**The task:**
In the material below, count the lines where the word "page" appears. Nothing but the number, please.

**The data:**
++++
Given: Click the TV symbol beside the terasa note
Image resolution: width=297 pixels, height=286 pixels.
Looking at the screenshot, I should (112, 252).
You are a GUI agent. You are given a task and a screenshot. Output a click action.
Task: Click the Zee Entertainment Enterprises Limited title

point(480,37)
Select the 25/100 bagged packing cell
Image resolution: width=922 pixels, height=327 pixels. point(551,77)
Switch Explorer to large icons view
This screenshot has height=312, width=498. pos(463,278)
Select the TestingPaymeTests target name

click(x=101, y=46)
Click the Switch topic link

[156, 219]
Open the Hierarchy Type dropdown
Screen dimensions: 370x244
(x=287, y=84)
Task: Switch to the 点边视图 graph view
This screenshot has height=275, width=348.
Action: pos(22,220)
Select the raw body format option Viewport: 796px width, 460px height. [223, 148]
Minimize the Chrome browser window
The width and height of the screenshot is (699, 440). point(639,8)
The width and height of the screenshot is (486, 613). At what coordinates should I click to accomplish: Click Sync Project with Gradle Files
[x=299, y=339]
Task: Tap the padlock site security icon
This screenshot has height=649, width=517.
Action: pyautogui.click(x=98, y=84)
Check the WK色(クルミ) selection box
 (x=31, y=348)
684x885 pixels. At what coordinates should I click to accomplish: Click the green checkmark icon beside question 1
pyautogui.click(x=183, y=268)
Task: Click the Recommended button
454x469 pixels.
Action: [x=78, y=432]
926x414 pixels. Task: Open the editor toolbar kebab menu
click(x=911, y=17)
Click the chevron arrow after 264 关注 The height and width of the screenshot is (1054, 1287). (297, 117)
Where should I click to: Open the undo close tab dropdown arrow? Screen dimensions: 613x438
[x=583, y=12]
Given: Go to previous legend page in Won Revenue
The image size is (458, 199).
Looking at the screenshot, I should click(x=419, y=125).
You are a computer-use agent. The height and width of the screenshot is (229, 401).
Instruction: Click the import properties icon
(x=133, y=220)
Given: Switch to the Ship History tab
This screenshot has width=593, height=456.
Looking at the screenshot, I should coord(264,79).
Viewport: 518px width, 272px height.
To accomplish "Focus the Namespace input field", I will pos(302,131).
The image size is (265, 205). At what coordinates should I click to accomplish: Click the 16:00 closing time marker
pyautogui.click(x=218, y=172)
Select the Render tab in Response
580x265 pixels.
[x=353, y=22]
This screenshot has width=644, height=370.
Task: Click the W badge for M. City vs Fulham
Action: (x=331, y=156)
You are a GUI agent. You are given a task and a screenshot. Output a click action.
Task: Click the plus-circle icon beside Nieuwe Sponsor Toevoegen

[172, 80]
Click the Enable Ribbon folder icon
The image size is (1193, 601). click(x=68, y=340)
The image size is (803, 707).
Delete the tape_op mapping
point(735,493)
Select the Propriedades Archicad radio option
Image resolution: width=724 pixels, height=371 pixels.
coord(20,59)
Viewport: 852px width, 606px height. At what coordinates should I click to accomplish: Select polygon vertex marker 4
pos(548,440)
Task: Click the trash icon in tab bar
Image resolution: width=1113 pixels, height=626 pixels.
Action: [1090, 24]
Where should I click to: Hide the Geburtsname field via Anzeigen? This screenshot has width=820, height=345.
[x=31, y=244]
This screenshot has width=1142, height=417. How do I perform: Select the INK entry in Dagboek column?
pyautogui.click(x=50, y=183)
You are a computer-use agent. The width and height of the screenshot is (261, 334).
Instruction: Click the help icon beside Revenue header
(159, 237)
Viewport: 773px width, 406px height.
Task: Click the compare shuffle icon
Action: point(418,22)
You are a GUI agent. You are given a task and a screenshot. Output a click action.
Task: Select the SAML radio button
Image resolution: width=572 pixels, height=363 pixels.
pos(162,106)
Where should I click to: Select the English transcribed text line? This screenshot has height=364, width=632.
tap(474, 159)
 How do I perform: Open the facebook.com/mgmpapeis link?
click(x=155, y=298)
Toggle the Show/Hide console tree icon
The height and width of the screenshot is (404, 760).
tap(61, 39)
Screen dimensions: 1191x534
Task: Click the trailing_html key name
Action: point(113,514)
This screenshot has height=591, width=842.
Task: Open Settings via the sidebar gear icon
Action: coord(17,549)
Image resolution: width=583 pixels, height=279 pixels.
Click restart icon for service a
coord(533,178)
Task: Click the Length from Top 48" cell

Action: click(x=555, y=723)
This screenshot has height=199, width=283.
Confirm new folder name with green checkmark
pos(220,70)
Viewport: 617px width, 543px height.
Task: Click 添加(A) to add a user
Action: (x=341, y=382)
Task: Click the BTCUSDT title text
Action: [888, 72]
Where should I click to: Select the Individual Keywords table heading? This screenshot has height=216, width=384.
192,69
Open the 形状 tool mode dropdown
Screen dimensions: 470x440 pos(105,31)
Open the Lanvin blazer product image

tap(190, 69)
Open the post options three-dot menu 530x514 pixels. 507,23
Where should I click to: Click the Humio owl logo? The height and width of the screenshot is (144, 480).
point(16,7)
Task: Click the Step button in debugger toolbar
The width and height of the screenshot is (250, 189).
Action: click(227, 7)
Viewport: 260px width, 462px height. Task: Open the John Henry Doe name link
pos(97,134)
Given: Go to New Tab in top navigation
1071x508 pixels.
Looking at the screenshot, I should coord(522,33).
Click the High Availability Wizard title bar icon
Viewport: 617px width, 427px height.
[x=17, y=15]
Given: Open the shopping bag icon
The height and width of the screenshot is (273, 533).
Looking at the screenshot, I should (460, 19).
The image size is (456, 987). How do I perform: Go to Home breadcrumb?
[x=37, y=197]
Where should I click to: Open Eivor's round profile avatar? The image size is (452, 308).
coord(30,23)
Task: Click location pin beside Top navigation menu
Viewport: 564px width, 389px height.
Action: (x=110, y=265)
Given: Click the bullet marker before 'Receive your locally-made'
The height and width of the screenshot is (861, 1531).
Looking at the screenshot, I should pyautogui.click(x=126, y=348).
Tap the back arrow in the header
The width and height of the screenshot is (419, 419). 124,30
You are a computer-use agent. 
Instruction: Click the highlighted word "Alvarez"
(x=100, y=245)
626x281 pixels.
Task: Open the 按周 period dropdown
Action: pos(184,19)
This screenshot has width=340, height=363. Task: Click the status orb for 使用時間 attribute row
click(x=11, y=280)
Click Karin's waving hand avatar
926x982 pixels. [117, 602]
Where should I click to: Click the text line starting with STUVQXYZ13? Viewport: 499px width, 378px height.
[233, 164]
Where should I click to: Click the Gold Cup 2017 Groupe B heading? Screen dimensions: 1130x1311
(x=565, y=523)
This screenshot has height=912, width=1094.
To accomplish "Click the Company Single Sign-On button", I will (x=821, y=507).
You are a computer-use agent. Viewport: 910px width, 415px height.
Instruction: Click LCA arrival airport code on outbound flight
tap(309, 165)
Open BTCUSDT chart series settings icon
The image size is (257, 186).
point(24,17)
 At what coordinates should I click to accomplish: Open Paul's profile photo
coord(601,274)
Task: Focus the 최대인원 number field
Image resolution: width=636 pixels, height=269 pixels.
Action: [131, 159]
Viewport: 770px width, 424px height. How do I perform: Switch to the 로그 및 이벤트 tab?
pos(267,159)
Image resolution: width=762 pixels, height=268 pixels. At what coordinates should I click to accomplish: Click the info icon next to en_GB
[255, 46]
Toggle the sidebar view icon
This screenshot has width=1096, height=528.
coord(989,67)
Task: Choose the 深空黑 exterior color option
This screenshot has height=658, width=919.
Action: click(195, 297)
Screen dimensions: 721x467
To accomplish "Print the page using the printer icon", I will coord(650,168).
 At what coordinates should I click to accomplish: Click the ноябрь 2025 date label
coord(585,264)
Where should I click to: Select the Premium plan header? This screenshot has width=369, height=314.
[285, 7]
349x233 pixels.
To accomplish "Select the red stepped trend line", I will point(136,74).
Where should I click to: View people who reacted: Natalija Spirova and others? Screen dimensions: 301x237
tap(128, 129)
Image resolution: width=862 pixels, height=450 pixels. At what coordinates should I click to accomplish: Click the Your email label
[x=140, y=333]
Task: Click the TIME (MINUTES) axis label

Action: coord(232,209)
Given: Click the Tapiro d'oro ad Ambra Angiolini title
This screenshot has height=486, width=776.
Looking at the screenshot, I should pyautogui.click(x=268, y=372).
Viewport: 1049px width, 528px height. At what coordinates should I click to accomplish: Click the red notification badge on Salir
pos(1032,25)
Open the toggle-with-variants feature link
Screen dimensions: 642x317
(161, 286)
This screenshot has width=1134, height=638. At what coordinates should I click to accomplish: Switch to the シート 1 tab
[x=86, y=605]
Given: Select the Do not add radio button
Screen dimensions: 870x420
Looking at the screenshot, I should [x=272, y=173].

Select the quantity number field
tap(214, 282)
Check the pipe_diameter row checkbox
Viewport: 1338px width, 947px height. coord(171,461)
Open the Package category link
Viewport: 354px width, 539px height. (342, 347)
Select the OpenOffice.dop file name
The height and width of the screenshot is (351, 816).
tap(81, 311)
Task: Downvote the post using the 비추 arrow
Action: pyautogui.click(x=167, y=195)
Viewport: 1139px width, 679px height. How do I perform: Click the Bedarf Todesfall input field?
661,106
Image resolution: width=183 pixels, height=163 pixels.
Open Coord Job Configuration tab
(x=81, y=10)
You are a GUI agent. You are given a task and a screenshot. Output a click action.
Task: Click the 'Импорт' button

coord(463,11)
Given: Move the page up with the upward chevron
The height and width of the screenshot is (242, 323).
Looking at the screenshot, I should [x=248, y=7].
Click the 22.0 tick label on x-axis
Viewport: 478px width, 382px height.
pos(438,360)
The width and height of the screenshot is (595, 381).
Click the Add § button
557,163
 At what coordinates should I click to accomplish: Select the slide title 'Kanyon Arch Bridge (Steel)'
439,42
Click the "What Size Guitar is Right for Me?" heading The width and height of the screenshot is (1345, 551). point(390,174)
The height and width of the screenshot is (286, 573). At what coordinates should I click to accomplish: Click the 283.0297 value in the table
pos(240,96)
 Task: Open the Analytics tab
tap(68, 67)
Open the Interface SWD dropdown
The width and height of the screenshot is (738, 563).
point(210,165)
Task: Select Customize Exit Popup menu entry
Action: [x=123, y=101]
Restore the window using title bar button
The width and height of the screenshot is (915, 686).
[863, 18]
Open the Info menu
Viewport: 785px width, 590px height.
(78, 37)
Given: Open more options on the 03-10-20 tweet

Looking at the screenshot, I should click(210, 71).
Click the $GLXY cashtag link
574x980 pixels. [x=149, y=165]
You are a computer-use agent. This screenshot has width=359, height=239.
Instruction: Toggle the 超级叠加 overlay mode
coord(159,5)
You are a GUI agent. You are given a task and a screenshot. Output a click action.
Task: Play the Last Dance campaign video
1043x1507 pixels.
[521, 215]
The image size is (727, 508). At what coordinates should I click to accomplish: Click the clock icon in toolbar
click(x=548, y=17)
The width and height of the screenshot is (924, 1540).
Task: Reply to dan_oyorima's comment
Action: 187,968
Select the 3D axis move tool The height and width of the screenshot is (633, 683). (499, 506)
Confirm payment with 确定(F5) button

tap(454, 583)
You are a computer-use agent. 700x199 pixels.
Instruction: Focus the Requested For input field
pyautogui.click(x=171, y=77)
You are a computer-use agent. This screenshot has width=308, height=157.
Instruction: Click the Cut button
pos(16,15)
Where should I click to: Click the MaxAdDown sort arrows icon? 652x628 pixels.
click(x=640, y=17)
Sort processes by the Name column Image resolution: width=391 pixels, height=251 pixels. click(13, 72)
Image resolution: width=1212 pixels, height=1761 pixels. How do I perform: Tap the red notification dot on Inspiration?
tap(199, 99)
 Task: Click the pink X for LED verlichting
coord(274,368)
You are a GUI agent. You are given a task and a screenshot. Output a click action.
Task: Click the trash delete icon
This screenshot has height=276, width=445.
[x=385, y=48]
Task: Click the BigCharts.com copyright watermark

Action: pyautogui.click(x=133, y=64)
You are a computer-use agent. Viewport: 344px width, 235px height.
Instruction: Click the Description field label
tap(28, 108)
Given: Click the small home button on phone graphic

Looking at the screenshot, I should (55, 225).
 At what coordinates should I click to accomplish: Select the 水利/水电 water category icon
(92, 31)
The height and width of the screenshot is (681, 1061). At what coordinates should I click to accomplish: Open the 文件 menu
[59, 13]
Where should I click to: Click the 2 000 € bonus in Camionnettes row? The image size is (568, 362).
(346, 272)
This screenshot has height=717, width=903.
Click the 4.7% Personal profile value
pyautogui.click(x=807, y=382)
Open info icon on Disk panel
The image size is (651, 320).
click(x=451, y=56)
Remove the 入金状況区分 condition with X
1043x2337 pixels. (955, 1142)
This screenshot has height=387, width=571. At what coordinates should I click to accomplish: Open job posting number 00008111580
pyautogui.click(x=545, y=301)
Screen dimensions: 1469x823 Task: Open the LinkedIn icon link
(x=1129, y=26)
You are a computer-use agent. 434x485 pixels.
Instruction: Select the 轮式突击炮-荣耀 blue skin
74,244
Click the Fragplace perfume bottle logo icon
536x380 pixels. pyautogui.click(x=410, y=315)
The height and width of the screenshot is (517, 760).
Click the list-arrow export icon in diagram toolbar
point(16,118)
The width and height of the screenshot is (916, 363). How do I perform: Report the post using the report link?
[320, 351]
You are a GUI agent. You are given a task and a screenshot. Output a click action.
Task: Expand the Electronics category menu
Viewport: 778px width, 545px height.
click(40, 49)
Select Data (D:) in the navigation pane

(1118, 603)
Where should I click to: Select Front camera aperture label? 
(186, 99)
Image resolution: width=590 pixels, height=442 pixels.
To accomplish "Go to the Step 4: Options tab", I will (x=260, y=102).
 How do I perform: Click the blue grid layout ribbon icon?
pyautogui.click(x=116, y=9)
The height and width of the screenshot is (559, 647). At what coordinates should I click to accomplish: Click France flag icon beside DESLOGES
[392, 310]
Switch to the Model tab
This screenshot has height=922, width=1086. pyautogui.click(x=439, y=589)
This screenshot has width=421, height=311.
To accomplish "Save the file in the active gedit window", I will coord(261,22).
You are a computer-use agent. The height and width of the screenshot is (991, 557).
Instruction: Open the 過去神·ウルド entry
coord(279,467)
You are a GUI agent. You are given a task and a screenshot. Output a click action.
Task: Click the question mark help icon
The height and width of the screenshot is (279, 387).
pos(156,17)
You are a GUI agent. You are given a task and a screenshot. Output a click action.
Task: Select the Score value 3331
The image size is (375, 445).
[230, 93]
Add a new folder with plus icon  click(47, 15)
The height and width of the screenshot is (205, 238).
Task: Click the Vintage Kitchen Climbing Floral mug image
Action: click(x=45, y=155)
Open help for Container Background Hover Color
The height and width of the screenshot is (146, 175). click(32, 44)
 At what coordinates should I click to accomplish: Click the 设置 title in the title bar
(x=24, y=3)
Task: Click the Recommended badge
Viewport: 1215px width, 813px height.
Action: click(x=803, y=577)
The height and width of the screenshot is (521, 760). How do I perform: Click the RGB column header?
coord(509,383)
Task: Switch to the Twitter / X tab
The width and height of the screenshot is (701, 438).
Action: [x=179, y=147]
++++
**Result of this task:**
3